Несколько недель израильский русскоязычный сегмент "Фейсбука" сотрясался от страшного скандала. На одном из выступлений лектор рассказал историю о женской попе, после чего был прозван "сексистом", "белым супрематистом", "пропагандистом сексуального харрасмента" и другими интересными словами. Вариантов наказания тоже было придумано множество: от публичной порки до лишений всех званий. Особо ретивые ревнительницы женской неприкосновенности требовали его срочного увольнения, писали гневные посты и жаловались в прессу. О причинах травли, о современной культуре и о том, почему тело – это красиво, мы поговорили с художником, писателем, преподавателем и просто невероятно интересным человеком Сашей Окунем.
- Саша, я как-то читала про Микеланджело, что когда он написал свою знаменитую фреску "Страшный суд" в Сикстинской капелле, Римский папа, увидев, потребовал ее сбить, потому что она была ужасно неприличной. Начался переполох, и нашелся один художник, который предложил прикрыть интимные места, нарисовав драпировки. После чего получил прозвище "одевальщик". Скажите, времена возвращаются?

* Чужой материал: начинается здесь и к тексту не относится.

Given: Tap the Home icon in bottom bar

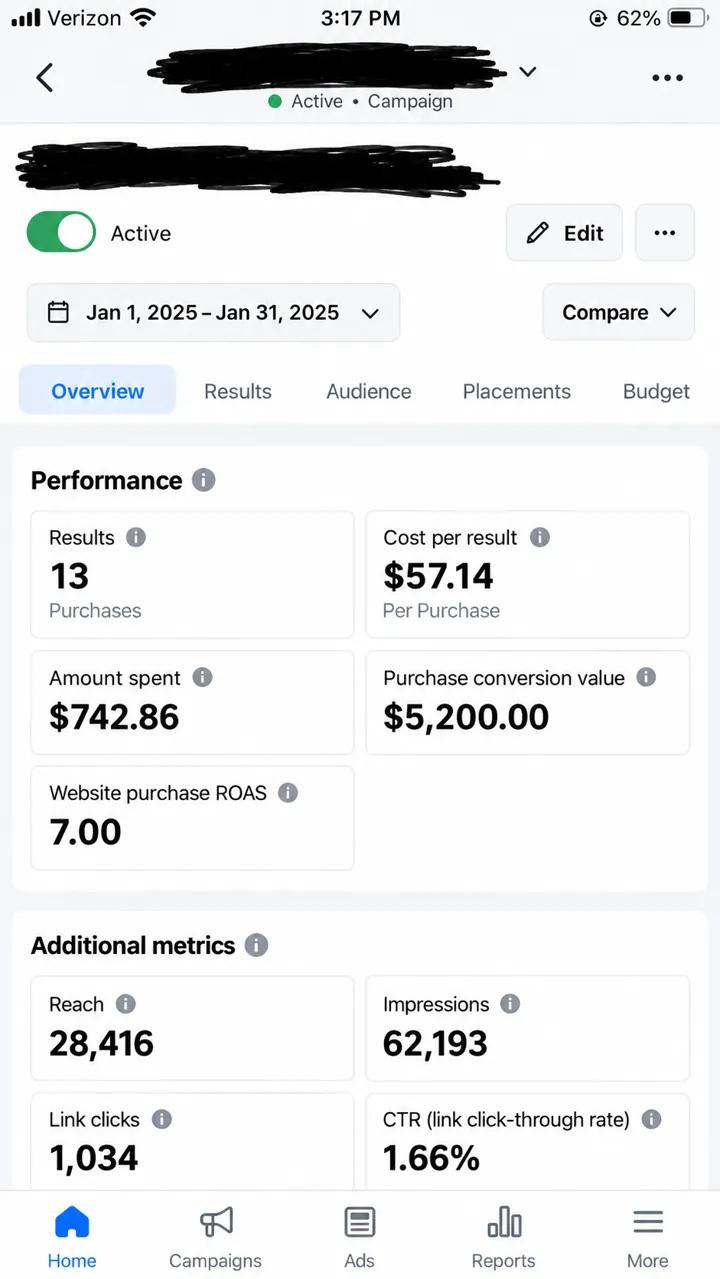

- Да, времена возвращаются. Единственная причина, которую я могу найти, чтобы объяснить все это безумие, заключается в том, что человечество хочет покончить с собой. В природе есть такое явление, когда популяция животных превышает определенную норму, они кончают жизнь самоубийством. Я думаю, что политическая корректность – это лучший способ для самоубийства.
- Почему вы так думаете?
- Потому что человеческий мир – это многоголосица. Из столкновения разных голосов рождаются идеи и, в результате, происходит прогресс. Когда люди поют в унисон, а это именно то, что всегда пытается сделать любой тоталитарный режим, неважно, какой: коммунистический, фашистский или феминистский, - то из унисона никаких идей не может родиться. Ведь смотрите, что происходит. На днях в Лондоне открылась выставка Гогена. Ее требуют закрыть, мотивируя это тем, что он растлевал девочек на Таити. Но в те времена на Таити девочки выходили замуж в тринадцать лет. А он пользовался повышенным спросом, потому что он иностранец и красавец-мужчина. Выставку пока не закрыли, но в электронном сопровождении есть призыв не смотреть на эти работы, потому что они "аморальные". Понимаете, в чем ужас? Когда приходят люди и говорят: "мы знаем, как надо", это безумно страшно. Любой тоталитарный режим прежде всего озабочивается вопросами морали, ибо, простите меня за формулировку, "человек, которого держат за яйца, намного послушнее того, у кого они болтаются свободно".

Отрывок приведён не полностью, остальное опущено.